> **EXERCISE REQUIREMENTS**
Extract the stretch of lines that starts at the line with "You are a computer-use agent." and ends at the last line of the data below. Give it exactly, without pictures.

> **RECORDS SHOWN**
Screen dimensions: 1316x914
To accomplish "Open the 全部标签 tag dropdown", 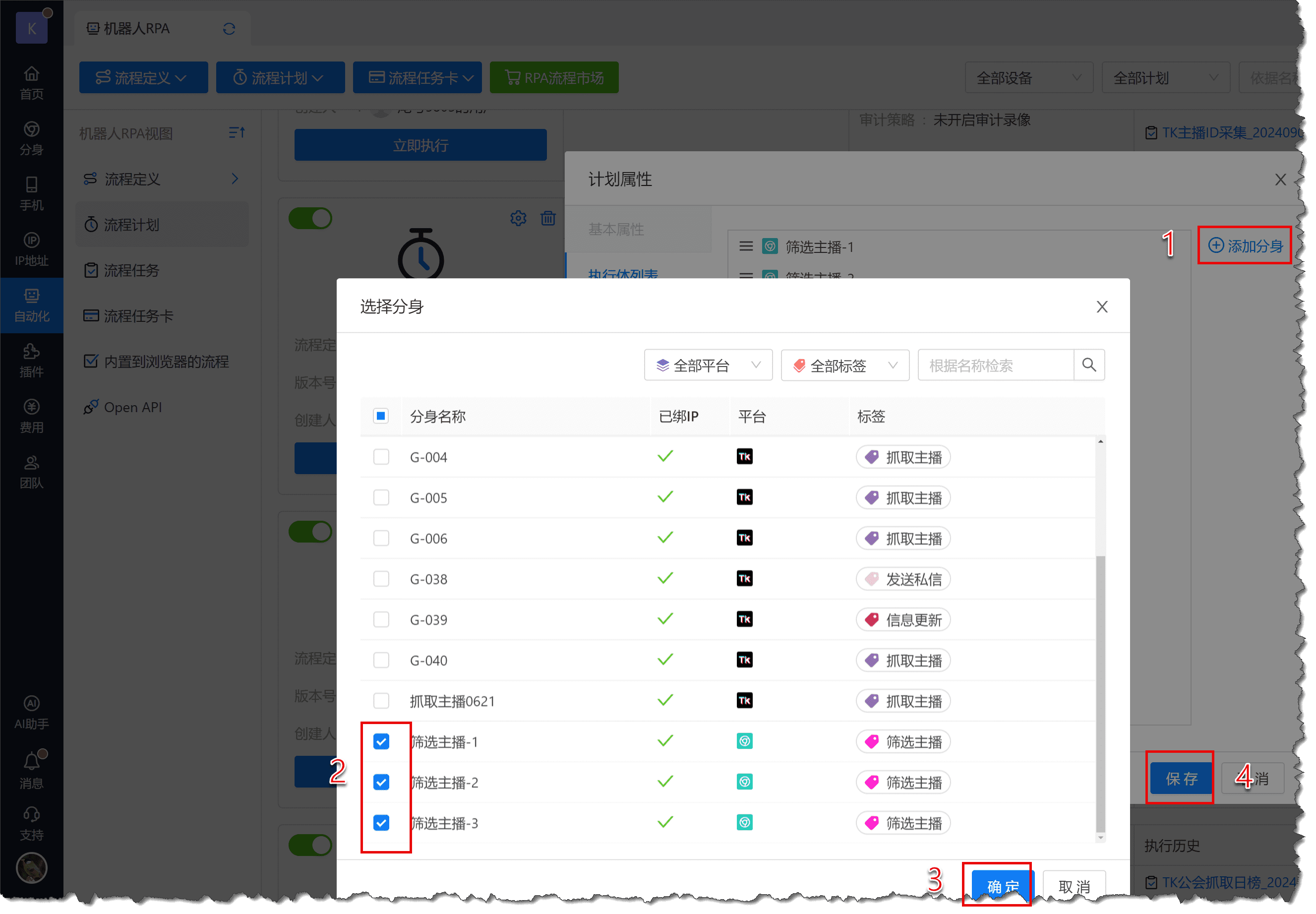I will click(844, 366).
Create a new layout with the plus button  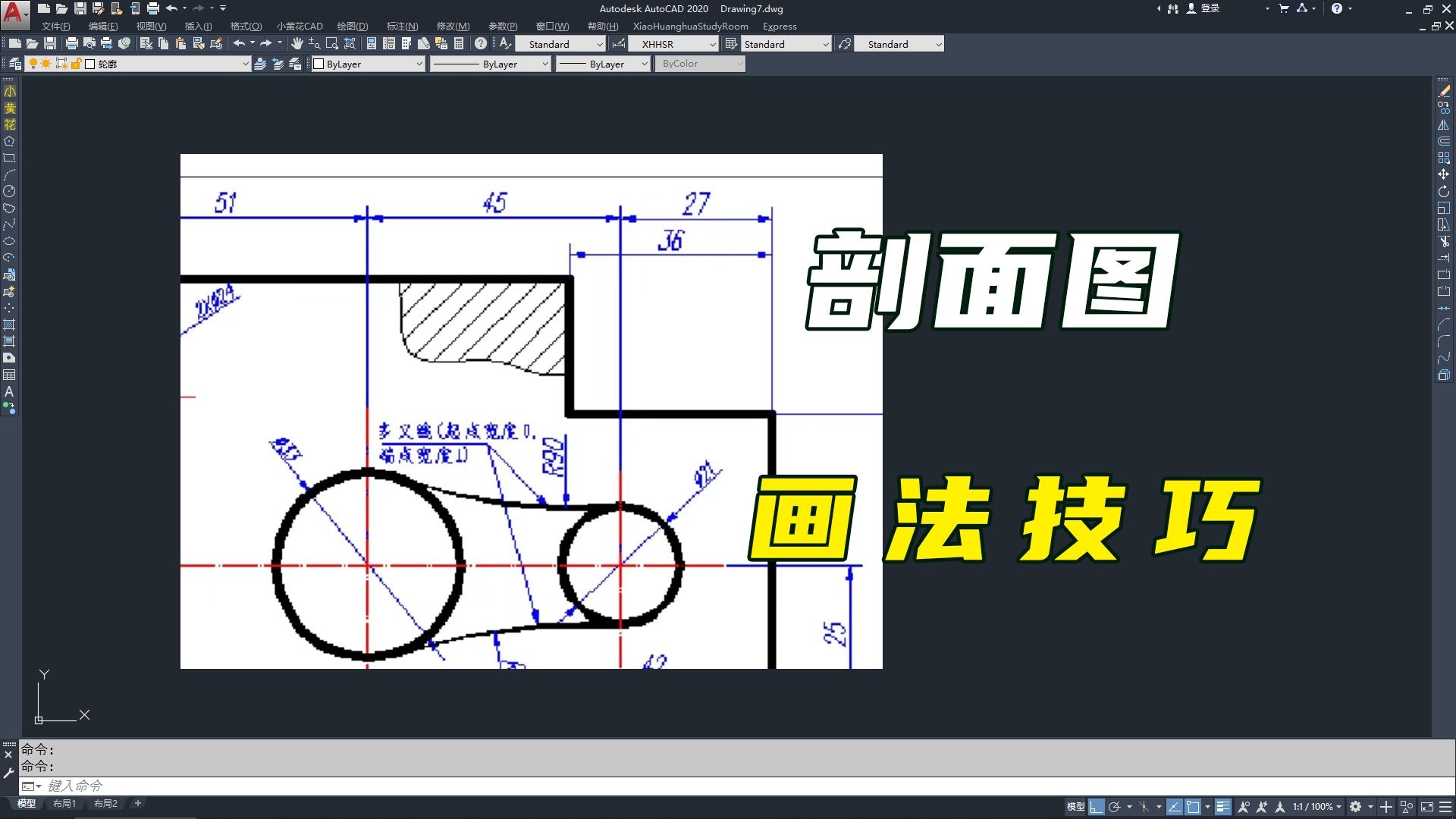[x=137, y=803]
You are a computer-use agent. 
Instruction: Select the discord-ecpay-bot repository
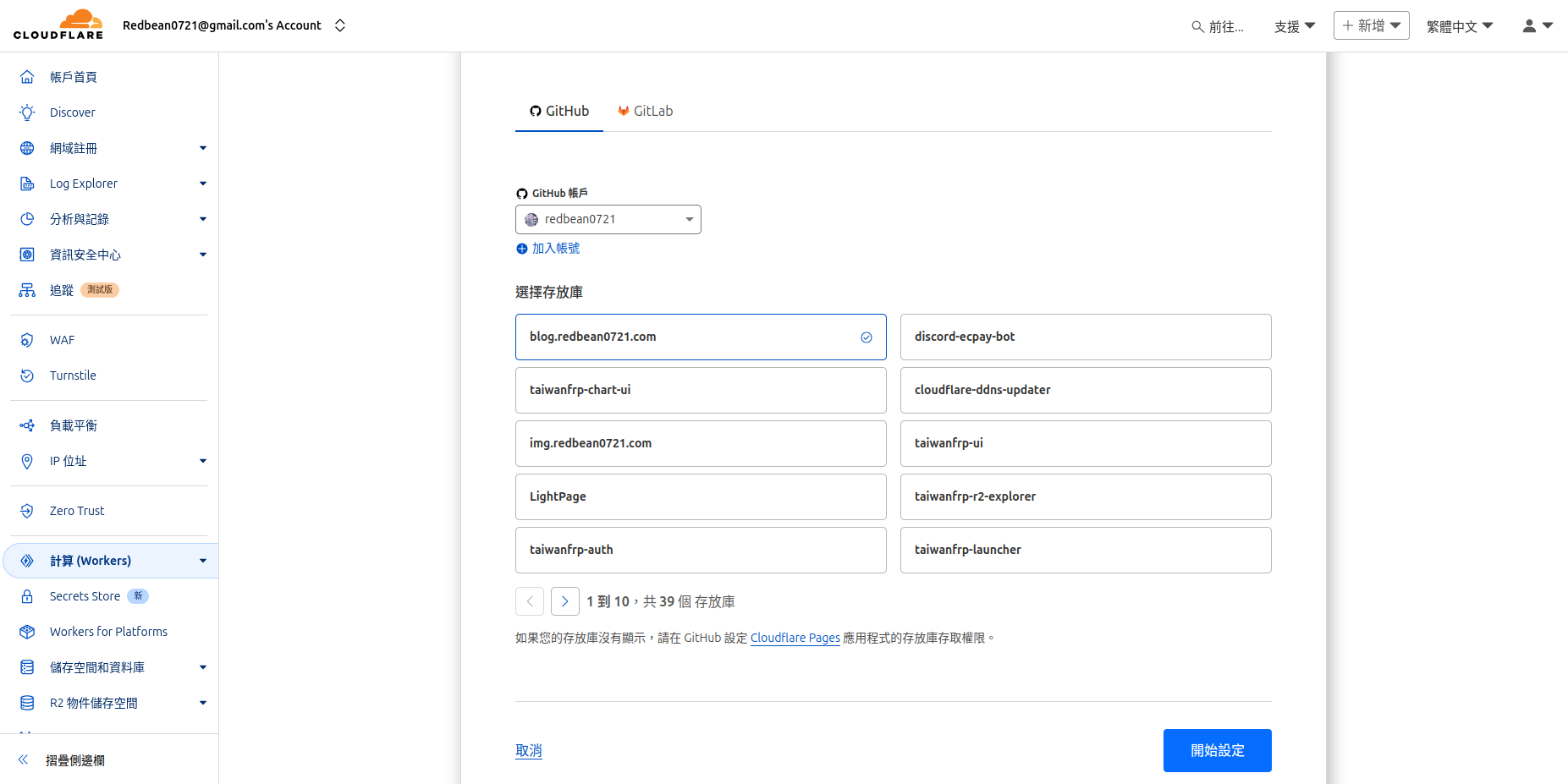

> **RESPONSE**
You are a computer-use agent. 
Instruction: Select the discord-ecpay-bot repository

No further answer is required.